**Problems to work on:**
**a)** According to the article on the Hinduja Leyland Finance merger, how many NDL Ventures shares will shareholders receive for every 10 HLFL shares they hold?
**b)** Extend the article on the Hinduja Leyland Finance merger, picking up after its last sentence.

**Document excerpt:**
----
CCI Approves Hinduja Leyland Finance Merger Into NDL Ventures

HLFL is being merged into NDL Ventures after CCI approval. Here’s what Hinduja Leyland Finance does, what the merger changes, and how the 15:10 share swap works for shareholders in a listed entity.
4 min read
HLFL merger into NDL Ventures merger explained

What is Hinduja Leyland Finance, and what does it do?

Hinduja Leyland Finance Limited (HLFL) is a mature NBFC in the Hinduja Group that focuses on asset-backed lending. The core of its book is built around financing the real economy, especially:

  • Commercial vehicles (new and used)

  • Construction equipment

  • Passenger vehicles

  • Select retail and MSME-linked products

A large part of HLFL’s sourcing strength comes from its close association with Ashok Leyland’s dealer ecosystem, supported by a wide branch network across India. The lending model is largely secured and cash-flow driven, aimed at self-employed borrowers, transport operators, and small businesses.

What happened in the news

HLFL is being merged into NDL Ventures Ltd through a scheme of merger by absorption. The latest update is that the CCI has approved this combination, which is an important regulatory clearance for the transaction.

Separately, the merger has already seen shareholder-level approvals earlier, and the combination is now moving deeper into execution.

The share swap everyone cares about

With the NDL Ventures Ltd – Hinduja Leyland Finance combination now confirmed, the share entitlement being discussed is:

Shareholders receive 15 NDL Ventures shares for every 10 HLFL shares held.

A simple way to read this:

  • If you hold 100 shares of HLFL, you would receive 150 shares of NDL Ventures (subject to the record date and final scheme implementation).
----
[Records from a pointing dataset]
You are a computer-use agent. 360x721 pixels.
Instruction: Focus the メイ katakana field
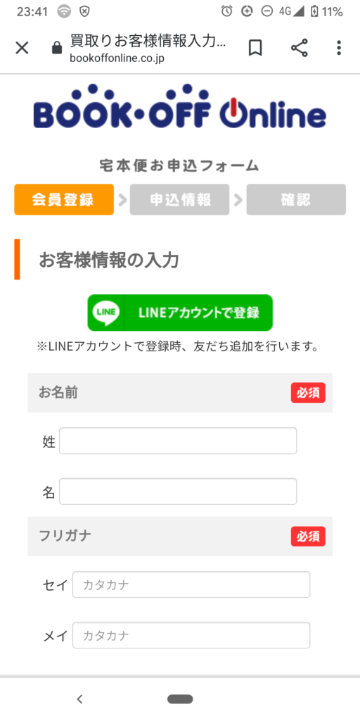(191, 635)
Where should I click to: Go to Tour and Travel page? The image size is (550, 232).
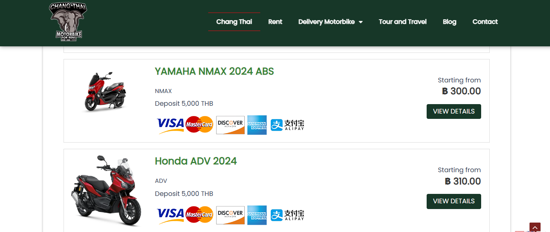[x=402, y=22]
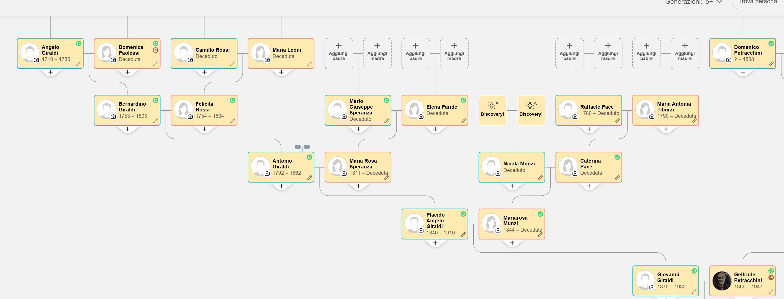Add mother for Maria Antonia Tiburzi

tap(685, 53)
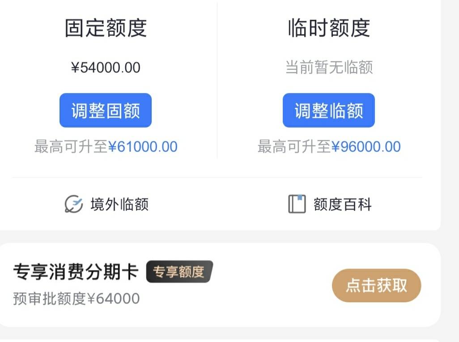Screen dimensions: 459x342
Task: Tap the ¥54000.00 fixed limit amount
Action: tap(106, 68)
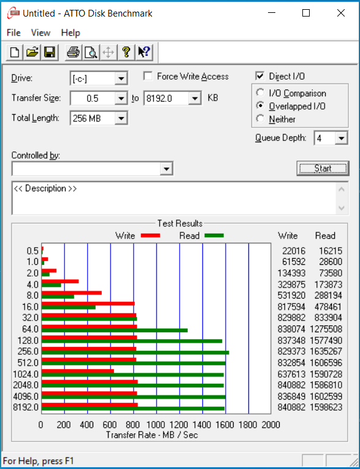Image resolution: width=360 pixels, height=469 pixels.
Task: Open the File menu
Action: 13,32
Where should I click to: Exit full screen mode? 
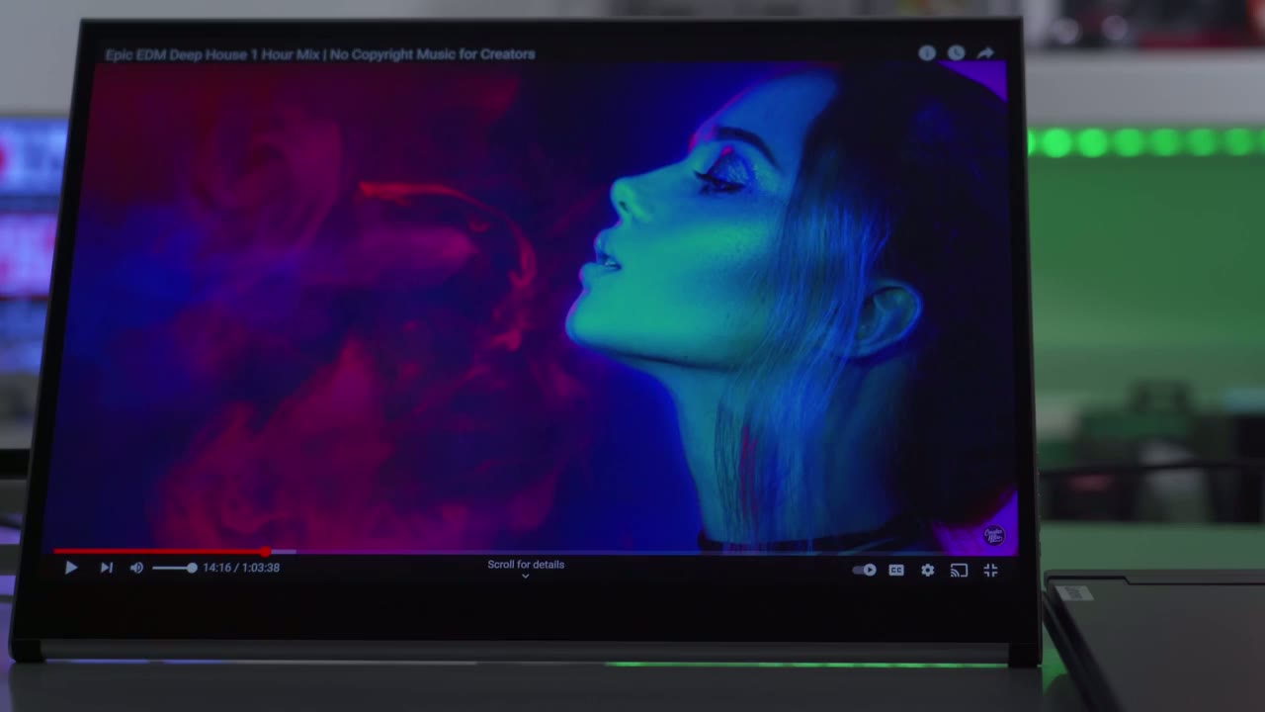[990, 570]
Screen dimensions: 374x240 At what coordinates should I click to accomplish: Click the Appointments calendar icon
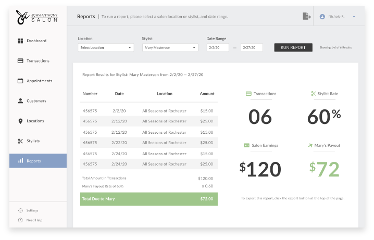point(20,81)
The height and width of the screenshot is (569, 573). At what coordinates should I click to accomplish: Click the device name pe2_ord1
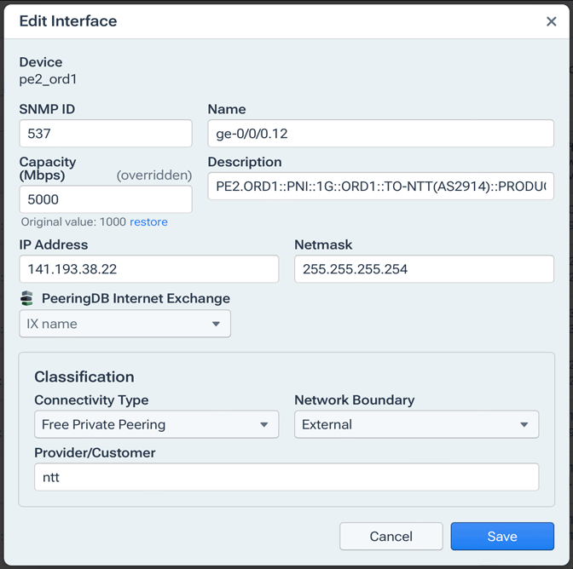click(x=49, y=79)
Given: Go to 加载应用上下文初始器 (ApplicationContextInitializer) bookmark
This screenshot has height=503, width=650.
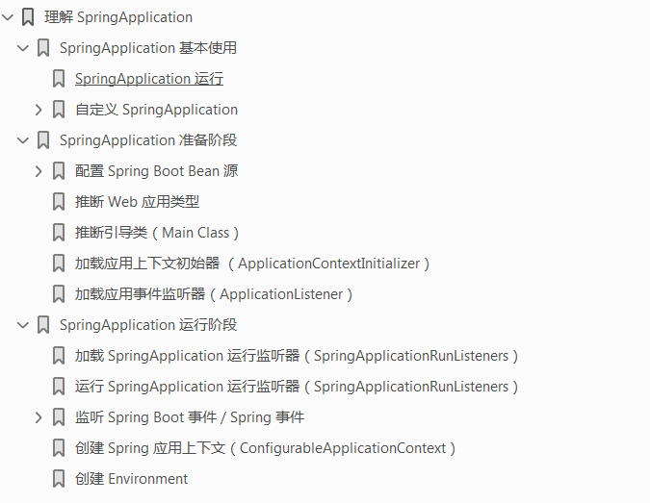Looking at the screenshot, I should point(252,264).
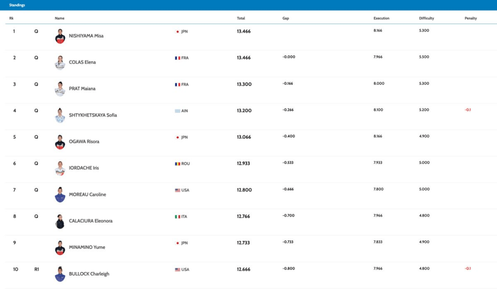Click the Penalty column header

tap(470, 18)
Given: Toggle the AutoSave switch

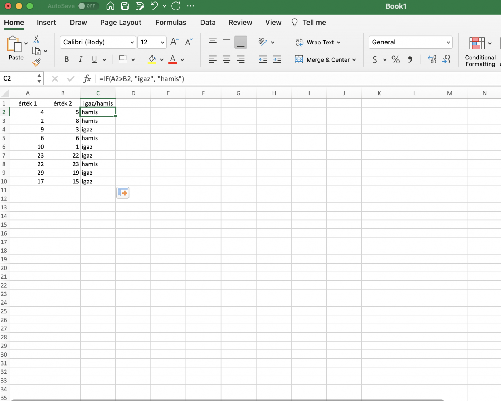Looking at the screenshot, I should (x=88, y=6).
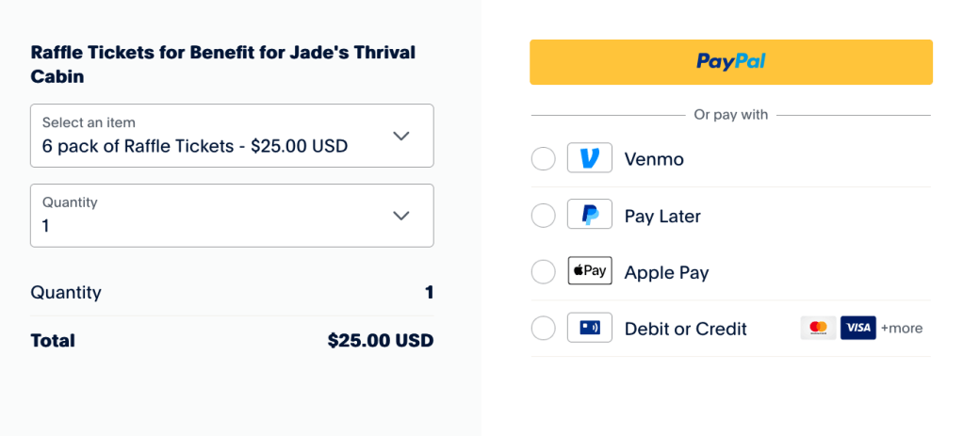Click the Venmo payment label

tap(654, 159)
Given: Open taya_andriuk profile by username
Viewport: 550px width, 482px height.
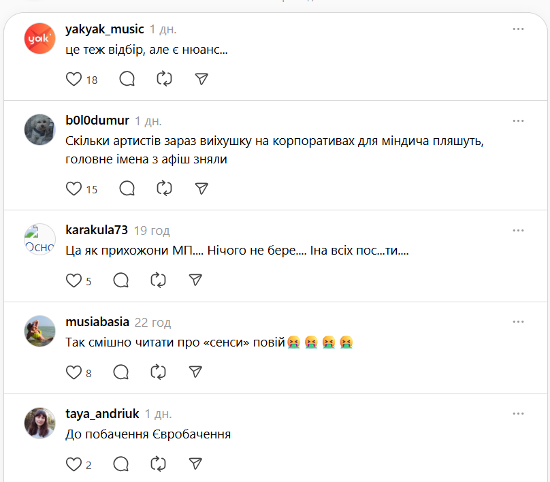Looking at the screenshot, I should [102, 413].
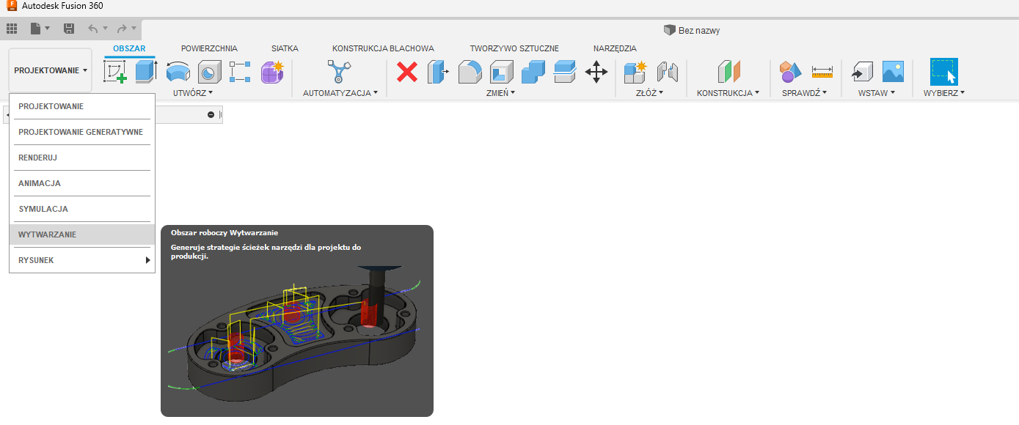
Task: Select the Extrude tool icon
Action: 147,72
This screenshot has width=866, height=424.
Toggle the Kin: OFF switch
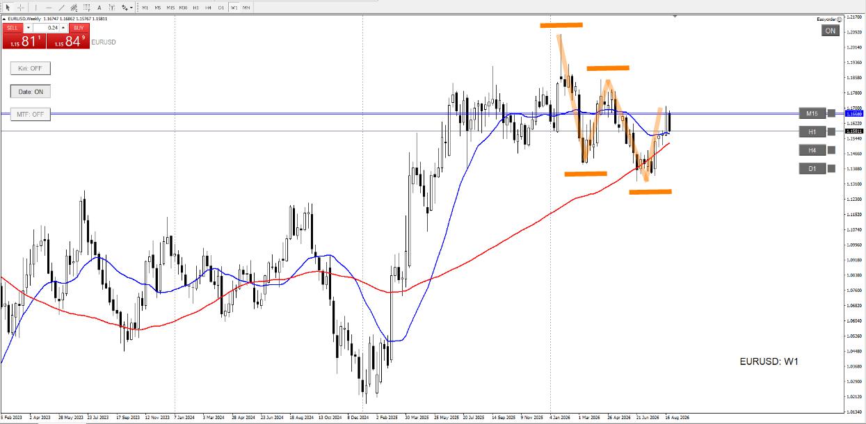[x=31, y=68]
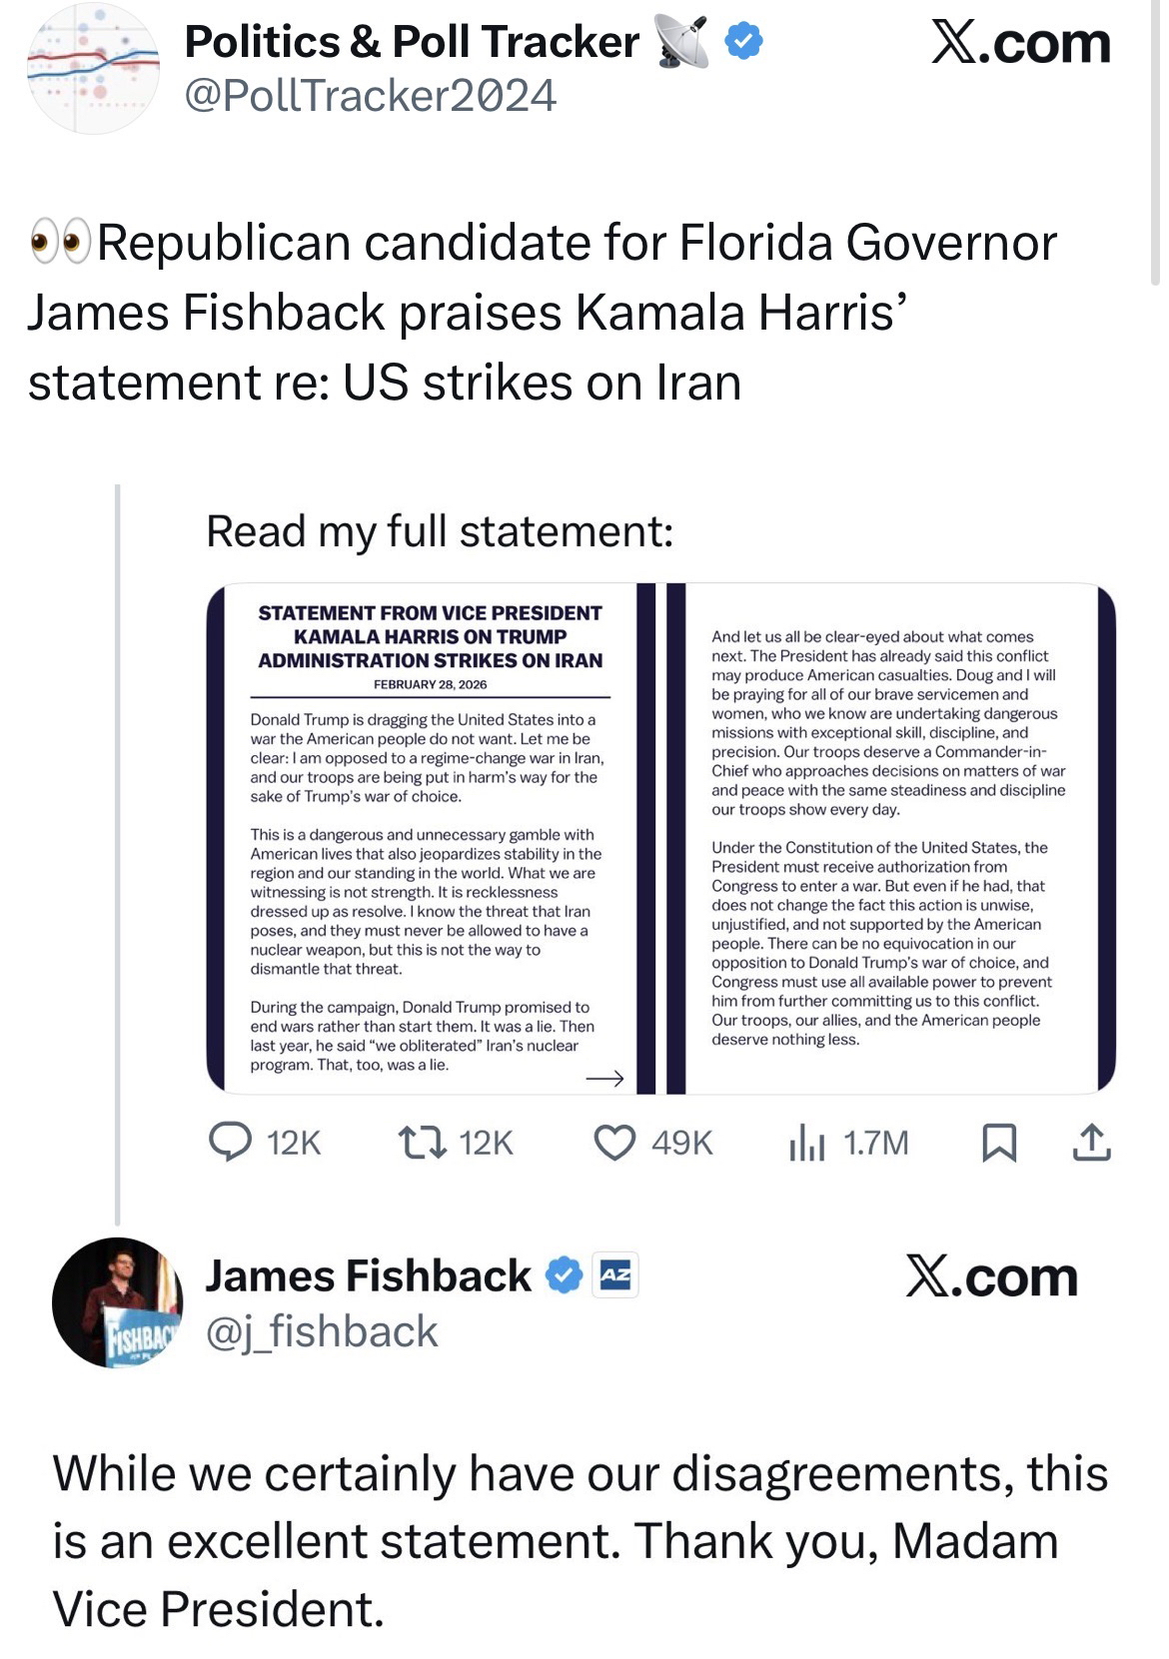Screen dimensions: 1169x1659
Task: Open James Fishback display name
Action: pyautogui.click(x=368, y=1275)
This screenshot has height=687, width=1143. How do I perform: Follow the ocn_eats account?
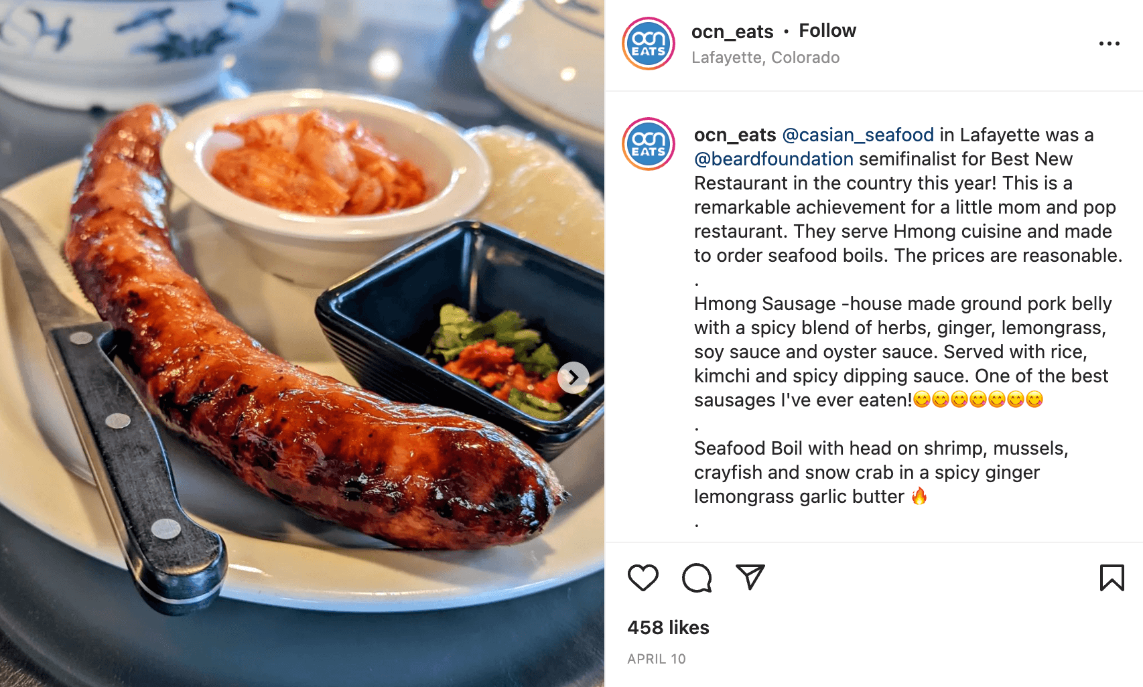(x=827, y=31)
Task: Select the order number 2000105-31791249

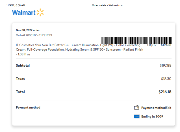Action: (39, 35)
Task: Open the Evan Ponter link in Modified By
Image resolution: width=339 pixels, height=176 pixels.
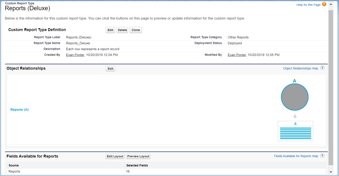Action: click(237, 55)
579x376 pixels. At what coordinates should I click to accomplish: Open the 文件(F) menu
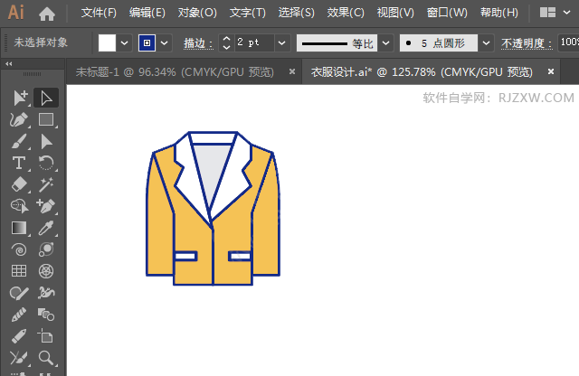point(99,14)
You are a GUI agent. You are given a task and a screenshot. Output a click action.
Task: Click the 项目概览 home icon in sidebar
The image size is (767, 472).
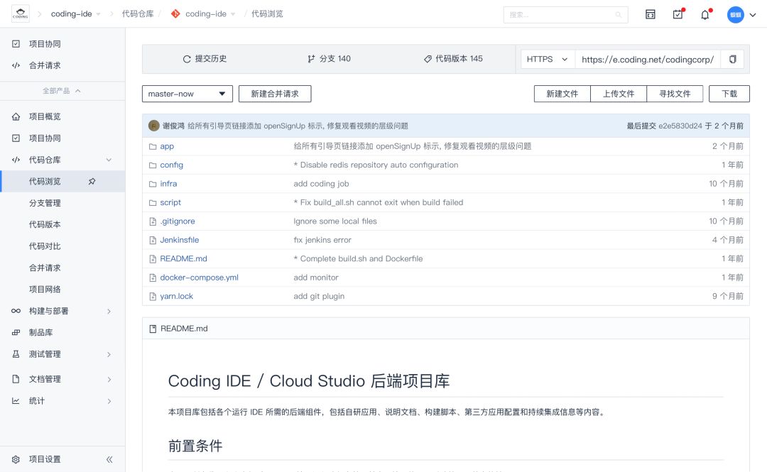pos(16,116)
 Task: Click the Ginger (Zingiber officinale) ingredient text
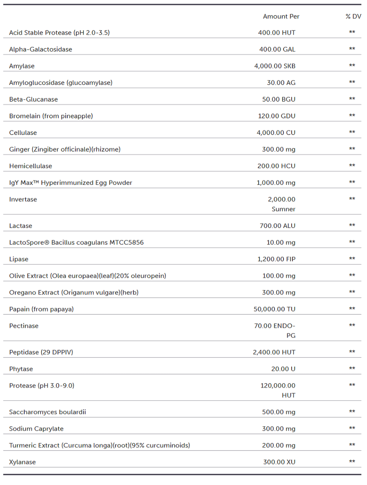pos(65,149)
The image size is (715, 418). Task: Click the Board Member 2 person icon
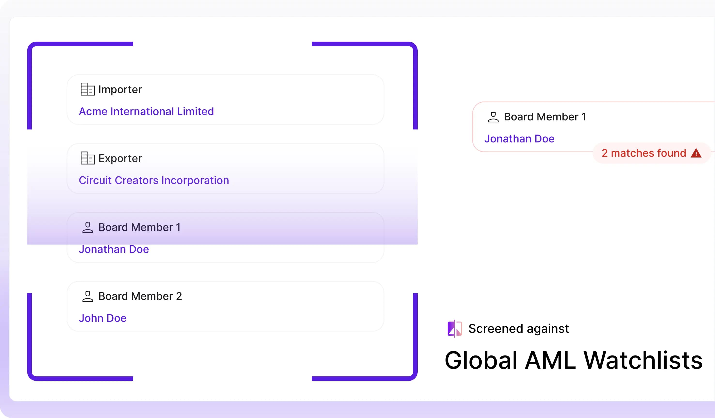click(88, 296)
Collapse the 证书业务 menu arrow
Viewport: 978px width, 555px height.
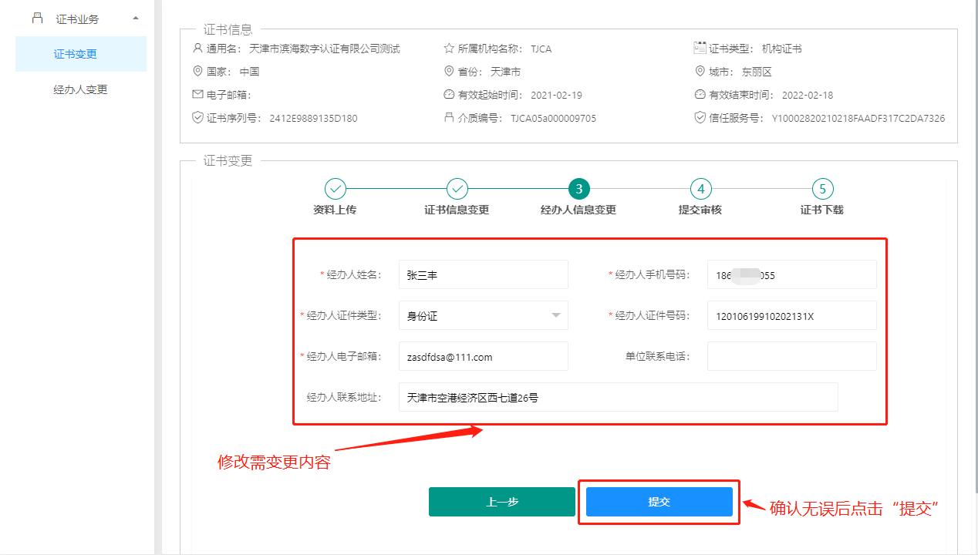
----
**The answers:**
**a)** 15 NDL Ventures shares.

**b)**
This matters because it converts your holding into shares of a listed entity, giving ongoing market pricing and liquidity (subject to usual market conditions).

What this means for investors

This is not just a paperwork event. It changes the “shape” of what shareholders own.

1) A move toward a listed NBFC platform

HLFL is an operating lender with real scale. By merging it into NDL Ventures, the group is effectively creating a listed NBFC platform with stronger capital market access and better price discovery.

2) Better visibility and comparability

Listed entities are continuously priced by the market. That typically improves visibility for:

  • Valuation benchmarks

  • Analyst coverage over time

  • Governance and disclosure cadence

3) Capital flexibility

For a lending business, long-term growth is strongly linked to capital access and cost of funds. A listed structure can support flexibility in fundraising avenues over time.

4) Your return path becomes more “market-linked”

Post swap, shareholder outcomes will be influenced more directly by how the listed market values the combined NBFC platform, rather than only private-market price discovery.

Conclusion

HLFL is a scaled, asset-backed NBFC built around vehicle and equipment finance. The merger into NDL Ventures, now supported by key regulatory clearance, is designed to place that lending engine inside a listed platform.

For shareholders, the headline takeaway is straightforward: a share swap that converts HLFL holdings into listed NDL Ventures shares, with the currently discussed entitlement of 15 NDL shares for every 10 HLFL shares (subject to record date and final implementation).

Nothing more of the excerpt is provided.